2) Performance goals rather than outcome goals. The most achievable goals are personal performance goals rather than outcome-oriented goals. A goal of winning a competition, for instance, is an outcome goal. One problem with an outcome-oriented goal is that we have less control over outcome than we do over performance. For instance, another competitor may have an outstanding day or you might be suffering from a virus that diminishes performance. In addition, sometimes there are outside factors that influence outcomes such as umpires or audience behavior.
Performance-oriented goals allow us to evaluate ourselves independently of these other factors. I know when I competed in martial arts, I had times when I thought I had just done my best performance in kata competition yet I didn't win, and other times I won when I thought it was a poorer performance. Therefore, I found I could maintain more consistency by evaluating myself independently of the outcome based on specific goals I set for my performance.

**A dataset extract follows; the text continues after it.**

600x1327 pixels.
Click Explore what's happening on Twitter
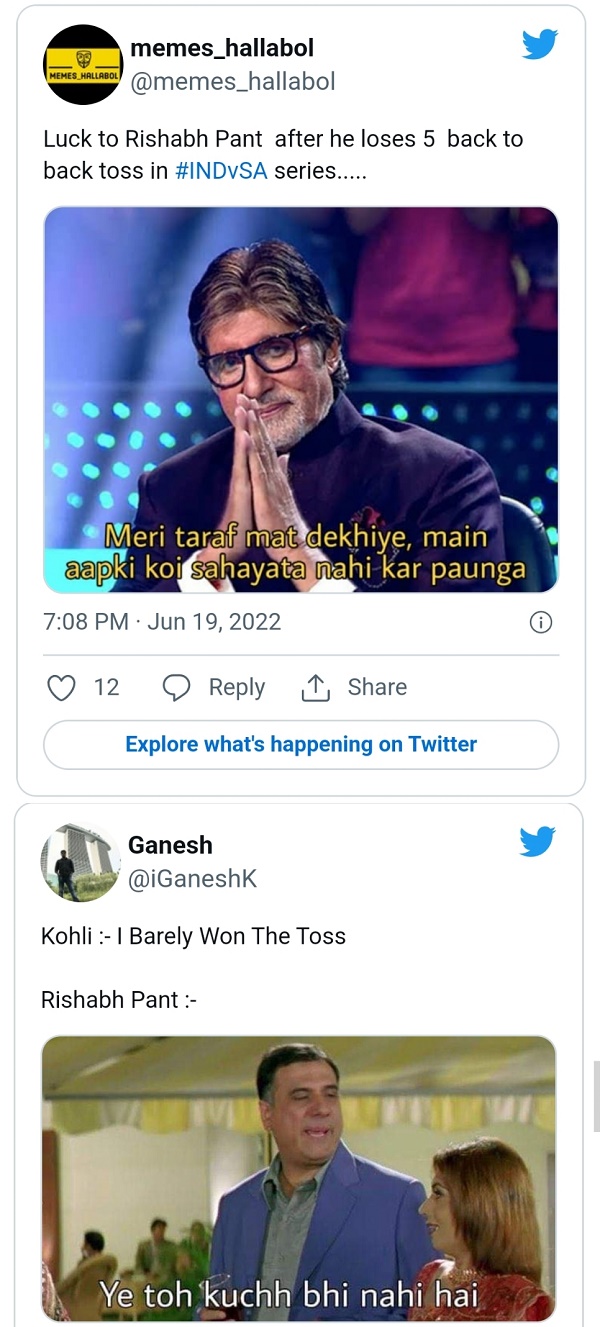point(300,744)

In the work setting, an outcome-oriented goal may be a goal of obtaining a promotion or increased salary whereas a performance-oriented goal may focus on specific activities to improve the work environment or productivity. The interesting thing about this type of goal is a person may be more likely to achieve the desired outcome as well. For instance, I once had a client who had not been promoted at work in years. He felt he did a good job but he never focused on how he could improve upon his job or performance. As we discussed the situation, he showed a great deal of insight into the problems at his place of employment. We developed the goal of being assertive and communicating about the problems he observed. Within weeks of a long discussion with his supervisor about his observations, he was promoted to a supervisory position.